In market-based economies, state-owned assets are often managed and operated as joint-stock corporations with a government owning all or a controlling stake of the company's shares. This form is often referred to as a state-owned enterprise. A state-owned enterprise might variously operate as a not-for-profit corporation, as it may not be required to generate a profit; as a commercial enterprise in competitive sectors; or as a natural monopoly. Governments may also use the profitable entities they own to support the general budget. The creation of a state-owned enterprise from other forms of public property is called corporatization.
In Soviet-type economies, state property was the dominant form of industry as property.
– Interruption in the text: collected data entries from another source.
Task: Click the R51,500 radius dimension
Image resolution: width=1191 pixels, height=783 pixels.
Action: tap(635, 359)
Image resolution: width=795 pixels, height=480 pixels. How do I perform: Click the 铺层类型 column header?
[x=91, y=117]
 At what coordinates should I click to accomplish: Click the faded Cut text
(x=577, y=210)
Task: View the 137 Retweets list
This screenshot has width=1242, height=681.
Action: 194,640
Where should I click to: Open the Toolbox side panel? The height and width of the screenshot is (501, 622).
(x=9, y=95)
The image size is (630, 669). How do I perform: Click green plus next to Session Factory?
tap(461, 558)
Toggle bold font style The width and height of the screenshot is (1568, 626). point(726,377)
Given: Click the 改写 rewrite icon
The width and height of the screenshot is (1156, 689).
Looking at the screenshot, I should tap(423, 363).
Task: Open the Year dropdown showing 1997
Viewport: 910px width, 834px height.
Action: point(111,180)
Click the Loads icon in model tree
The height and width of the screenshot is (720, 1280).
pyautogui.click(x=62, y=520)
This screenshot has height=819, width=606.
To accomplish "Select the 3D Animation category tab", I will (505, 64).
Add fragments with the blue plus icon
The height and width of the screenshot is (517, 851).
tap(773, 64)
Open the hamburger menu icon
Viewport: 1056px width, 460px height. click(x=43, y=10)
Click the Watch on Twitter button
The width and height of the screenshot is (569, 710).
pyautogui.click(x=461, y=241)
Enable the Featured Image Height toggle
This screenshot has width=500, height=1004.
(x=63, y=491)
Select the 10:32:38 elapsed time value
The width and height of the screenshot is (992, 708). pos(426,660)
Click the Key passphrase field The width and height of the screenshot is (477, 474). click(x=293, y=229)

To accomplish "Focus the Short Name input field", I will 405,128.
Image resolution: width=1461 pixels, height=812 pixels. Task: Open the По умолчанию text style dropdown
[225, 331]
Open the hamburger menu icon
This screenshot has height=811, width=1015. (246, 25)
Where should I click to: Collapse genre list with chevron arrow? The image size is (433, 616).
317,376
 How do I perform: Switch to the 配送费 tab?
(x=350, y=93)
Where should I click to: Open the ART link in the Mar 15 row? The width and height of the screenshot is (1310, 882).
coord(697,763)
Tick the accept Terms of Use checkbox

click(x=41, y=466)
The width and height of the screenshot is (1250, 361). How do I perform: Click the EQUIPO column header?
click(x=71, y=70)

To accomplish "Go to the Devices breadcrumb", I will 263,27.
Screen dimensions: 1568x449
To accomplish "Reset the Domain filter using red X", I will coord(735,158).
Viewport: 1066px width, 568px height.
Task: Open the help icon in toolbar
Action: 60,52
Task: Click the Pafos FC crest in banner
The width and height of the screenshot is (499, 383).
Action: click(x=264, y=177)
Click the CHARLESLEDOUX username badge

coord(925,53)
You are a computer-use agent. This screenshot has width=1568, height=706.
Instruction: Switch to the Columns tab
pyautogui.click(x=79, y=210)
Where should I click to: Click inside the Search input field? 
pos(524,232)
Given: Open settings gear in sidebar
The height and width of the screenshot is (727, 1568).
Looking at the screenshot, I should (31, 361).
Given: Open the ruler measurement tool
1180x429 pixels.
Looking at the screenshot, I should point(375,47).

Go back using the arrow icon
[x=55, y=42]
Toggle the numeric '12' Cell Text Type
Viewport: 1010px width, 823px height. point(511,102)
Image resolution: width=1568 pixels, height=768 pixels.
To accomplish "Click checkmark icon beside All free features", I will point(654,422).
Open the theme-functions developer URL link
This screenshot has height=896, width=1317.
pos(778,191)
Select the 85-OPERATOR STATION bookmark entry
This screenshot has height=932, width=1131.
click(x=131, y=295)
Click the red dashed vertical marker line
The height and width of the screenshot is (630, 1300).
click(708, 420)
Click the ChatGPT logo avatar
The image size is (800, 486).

The state held a monopoly on land and natural resources, and enterprises operated under the legal framework of a nominally planned economy, and thus according to different criteria than enterprises in market and mixed economies.
Nationalization is a process of transferring private or municipal assets to a central government or state entity. Municipalization is the process of transferring private or state assets to a municipal government.
A state-owned enterprise is a commercial enterprise owned by a government entity in a capitalist market or mixed economy. Reasons for state ownership of commercial enterprises are that the enterprise in question is a natural monopoly or because the government is promoting economic development and industrialization. State-owned enterprises may or may not be expected to operate in a broadly commercial manner and may or may not have monopolies in their areas of activity. The transformation of public entities and government agencies into government-owned corporations is sometimes a precursor to privatization.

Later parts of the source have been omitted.